+++ RECORDS SHOWN
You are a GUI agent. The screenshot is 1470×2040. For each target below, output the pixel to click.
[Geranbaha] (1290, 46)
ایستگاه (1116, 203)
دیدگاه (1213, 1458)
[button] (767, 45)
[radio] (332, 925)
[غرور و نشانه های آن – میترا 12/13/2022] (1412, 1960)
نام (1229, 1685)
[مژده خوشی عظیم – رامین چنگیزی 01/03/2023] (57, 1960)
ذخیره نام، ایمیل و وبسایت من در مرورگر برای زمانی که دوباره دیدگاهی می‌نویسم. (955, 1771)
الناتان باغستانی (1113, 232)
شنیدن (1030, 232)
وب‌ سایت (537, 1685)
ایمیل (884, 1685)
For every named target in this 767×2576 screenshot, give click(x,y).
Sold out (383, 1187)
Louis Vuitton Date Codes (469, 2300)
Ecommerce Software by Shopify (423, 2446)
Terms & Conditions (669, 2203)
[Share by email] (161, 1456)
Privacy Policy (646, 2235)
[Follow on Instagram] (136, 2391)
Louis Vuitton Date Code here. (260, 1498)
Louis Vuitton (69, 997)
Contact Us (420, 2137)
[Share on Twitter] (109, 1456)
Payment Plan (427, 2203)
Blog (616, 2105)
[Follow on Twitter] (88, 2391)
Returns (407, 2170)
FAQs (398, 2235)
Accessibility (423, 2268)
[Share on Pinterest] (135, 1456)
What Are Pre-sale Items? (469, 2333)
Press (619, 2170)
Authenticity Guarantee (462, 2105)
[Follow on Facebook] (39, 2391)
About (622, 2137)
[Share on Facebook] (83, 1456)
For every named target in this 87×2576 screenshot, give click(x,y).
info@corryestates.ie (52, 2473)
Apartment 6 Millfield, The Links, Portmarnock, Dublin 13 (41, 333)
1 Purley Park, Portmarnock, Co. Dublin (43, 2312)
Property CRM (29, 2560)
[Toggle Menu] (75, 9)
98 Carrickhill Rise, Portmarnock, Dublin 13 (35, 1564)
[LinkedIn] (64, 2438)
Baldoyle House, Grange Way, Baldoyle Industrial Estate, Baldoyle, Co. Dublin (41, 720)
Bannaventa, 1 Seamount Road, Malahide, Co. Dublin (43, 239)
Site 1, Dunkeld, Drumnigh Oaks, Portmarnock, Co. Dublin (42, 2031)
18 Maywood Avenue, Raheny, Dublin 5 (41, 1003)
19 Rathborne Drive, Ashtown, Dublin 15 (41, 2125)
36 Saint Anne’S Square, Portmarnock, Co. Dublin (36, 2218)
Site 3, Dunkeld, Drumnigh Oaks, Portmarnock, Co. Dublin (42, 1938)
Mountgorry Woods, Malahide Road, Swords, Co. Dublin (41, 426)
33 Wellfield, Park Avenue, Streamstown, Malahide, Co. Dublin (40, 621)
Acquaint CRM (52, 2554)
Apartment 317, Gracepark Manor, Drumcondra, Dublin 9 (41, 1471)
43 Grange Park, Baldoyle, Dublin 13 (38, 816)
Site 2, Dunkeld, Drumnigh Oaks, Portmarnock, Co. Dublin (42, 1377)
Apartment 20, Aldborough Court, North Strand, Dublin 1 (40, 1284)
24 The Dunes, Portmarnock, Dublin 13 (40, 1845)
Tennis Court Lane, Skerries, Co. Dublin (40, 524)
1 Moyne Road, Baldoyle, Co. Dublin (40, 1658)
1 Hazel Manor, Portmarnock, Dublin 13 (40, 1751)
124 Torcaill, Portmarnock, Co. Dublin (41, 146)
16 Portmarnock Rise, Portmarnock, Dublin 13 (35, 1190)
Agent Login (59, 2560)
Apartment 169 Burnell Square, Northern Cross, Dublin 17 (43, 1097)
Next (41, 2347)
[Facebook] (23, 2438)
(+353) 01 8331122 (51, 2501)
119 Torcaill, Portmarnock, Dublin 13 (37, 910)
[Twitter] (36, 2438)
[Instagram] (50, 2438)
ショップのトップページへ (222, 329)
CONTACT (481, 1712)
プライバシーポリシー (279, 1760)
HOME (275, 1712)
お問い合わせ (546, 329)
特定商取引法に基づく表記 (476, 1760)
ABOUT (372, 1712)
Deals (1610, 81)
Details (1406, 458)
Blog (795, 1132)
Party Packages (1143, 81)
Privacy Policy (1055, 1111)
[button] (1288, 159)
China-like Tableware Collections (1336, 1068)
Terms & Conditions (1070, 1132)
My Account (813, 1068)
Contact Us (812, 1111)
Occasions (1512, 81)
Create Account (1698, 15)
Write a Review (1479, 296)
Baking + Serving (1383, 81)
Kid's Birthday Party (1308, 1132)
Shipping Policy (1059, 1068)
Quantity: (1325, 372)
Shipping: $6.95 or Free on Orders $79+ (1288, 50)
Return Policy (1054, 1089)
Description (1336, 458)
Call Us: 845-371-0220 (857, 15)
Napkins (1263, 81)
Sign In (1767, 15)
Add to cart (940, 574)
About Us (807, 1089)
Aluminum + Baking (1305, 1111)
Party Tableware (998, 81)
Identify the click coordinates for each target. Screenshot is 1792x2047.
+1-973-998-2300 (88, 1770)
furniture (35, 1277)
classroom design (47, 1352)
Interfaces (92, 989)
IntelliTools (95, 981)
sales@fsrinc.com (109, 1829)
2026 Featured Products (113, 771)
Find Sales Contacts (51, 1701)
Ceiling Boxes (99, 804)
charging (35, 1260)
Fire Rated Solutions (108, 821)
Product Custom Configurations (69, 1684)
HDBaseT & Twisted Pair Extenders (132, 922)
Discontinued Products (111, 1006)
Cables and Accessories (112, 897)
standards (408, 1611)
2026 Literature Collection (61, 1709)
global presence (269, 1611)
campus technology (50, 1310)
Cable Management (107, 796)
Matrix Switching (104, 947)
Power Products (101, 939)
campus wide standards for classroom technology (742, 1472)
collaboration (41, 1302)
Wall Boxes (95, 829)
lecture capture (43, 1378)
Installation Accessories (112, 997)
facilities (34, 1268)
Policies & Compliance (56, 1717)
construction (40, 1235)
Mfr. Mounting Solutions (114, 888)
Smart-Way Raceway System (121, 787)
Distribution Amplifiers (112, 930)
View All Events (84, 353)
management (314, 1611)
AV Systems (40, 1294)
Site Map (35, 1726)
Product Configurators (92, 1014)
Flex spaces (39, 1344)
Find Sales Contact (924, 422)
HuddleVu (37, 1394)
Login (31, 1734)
++++++
Please filter the entries above down to the lines holding "Torcaill" and copy them.

# RESULT:
124 Torcaill, Portmarnock, Co. Dublin (41, 146)
119 Torcaill, Portmarnock, Dublin 13 (37, 910)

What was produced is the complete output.